==== PAGE EXCERPT
Random-Valued Impulse Denoising Using a Fast l 1 -Minimization-Based Image Inpainting Technique

In this chapter, an image inpainting approach based on l 1-norm regularization is presented for the estimation of pixels corrupted by the random-valued impulse noise. It is a two-stage reconstruction scheme. First, a reasonably accurate random-valued impulse detection scheme is applied to detect the corrupted pixels. Next, the corrupted pixels are treated as missing pixels and replaced by using an image inpainting technique. The inpainting method is based on the fast iterative shrinkage thresholding algorithm (FISTA). The proposed method is fast and experimental results show that it is robust to non-Gaussian and nonadditive degradations like the random-valued impulse noise. It also outperforms similar random-valued impulse denoising schemes in terms of computational complexity while preserving the image quality.

Weighted Wavelet Tree Sparsity Regularization for Compressed Sensing Magnetic Resonance Image Reconstruction

Compressed sensing in magnetic resonance imaging (CS-MRI) improves the MRI scan time by acquiring only a few k-space samples and then reconstructs the image using a nonlinear procedure from the highly undersampled measurements. Besides the standard wavelet sparsity, MR images are also found to exhibit tree sparsity across various scales of the wavelet decomposition which are generally modeled as overlapping group sparsity. In this chapter, we propose a novel iteratively weighted wavelet tree sparsity based CS-MRI reconstruction technique to estimate MR images from highly undersampled Fourier measurements. Simulations on various real MR images show that the proposed technique offers significant improvements compared to the state-of-the-art either in terms of visual quality or k-space measurements with the same reconstruction time.
========
==== PROVIDED DATA
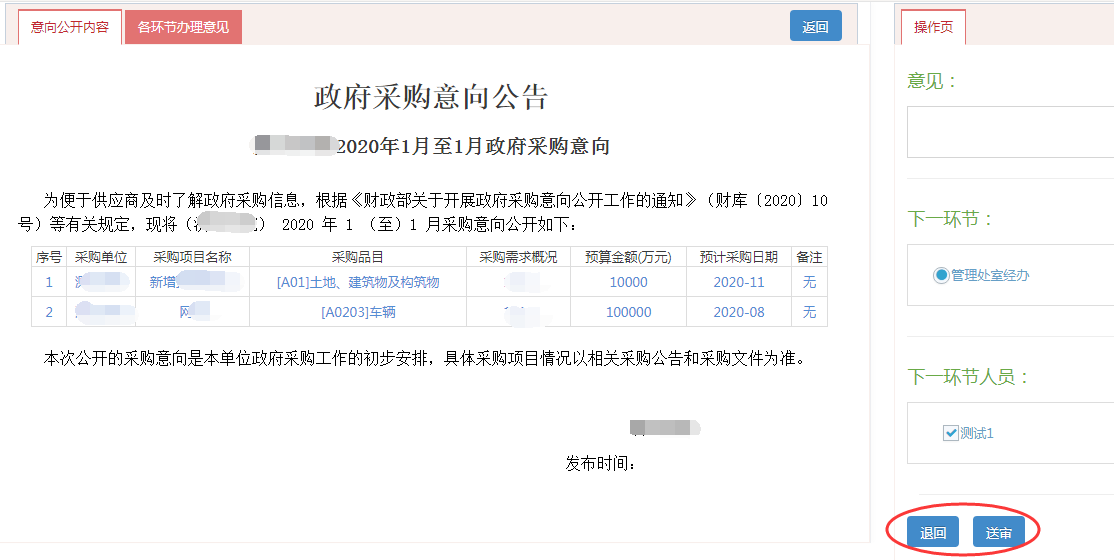Toggle the 测试1 checkbox

point(950,433)
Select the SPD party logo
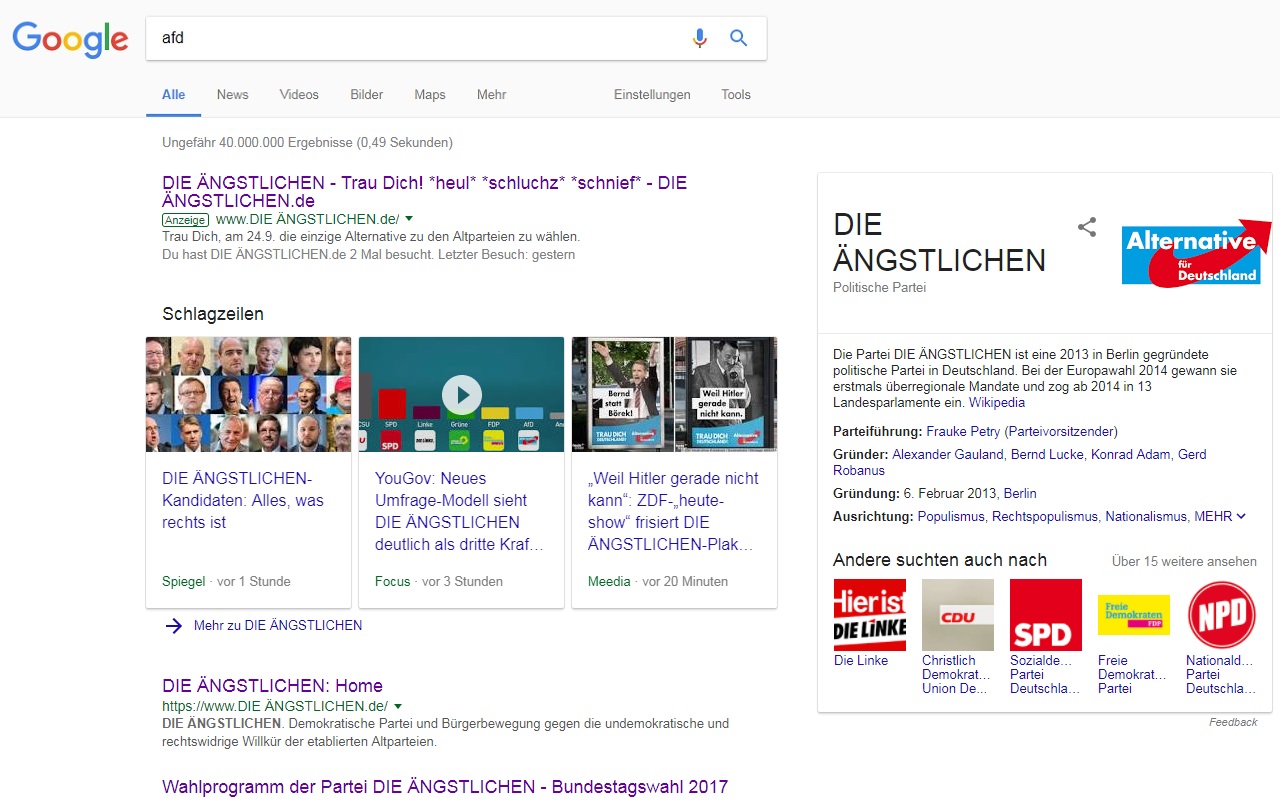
========
## ASSIGNMENT 1:
In the excerpt on image denoising and MRI reconstruction, what algorithm is the inpainting method based on?
## ASSIGNMENT 2:
Please pick up the excerpt on image denoising and MRI reconstruction after its final sentence and carry it on.
The material has no connection to the text.

## EXERCISE RESPONSE 1:
The fast iterative shrinkage thresholding algorithm (FISTA).

## EXERCISE RESPONSE 2:
Efficient interpolated compressed sensing reconstruction scheme for 3D MRI

3D magnetic resonance imaging (3D MRI) is one of the most preferred medical imaging modalities for the analysis of anatomical structures where acquisition of multiple slices along the slice select gradient direction is very common. In 2D multi-slice acquisition, adjacent slices are highly correlated because of very narrow inter-slice gaps. Application of compressed sensing (CS) in MRI significantly reduces traditional MRI scan time due to random undersampling. The authors first propose a fast interpolation technique to estimate missing samples in the k-space of a highly undersampled slice (H-slice) from k-space (s) of neighbouring lightly undersampled slice/s (L-slice). Subsequently, an efficient multislice CS-MRI reconstruction technique based on weighted wavelet forest sparsity, and joint total variation regularisation norms is applied simultaneously on both interpolated H and non-interpolated L-slices. Simulation results show that the proposed CS reconstruction for 3D MRI is not only computationally faster but significant improvements in terms of visual quality and quantitative performance metrics are also achieved compared to the existing methods.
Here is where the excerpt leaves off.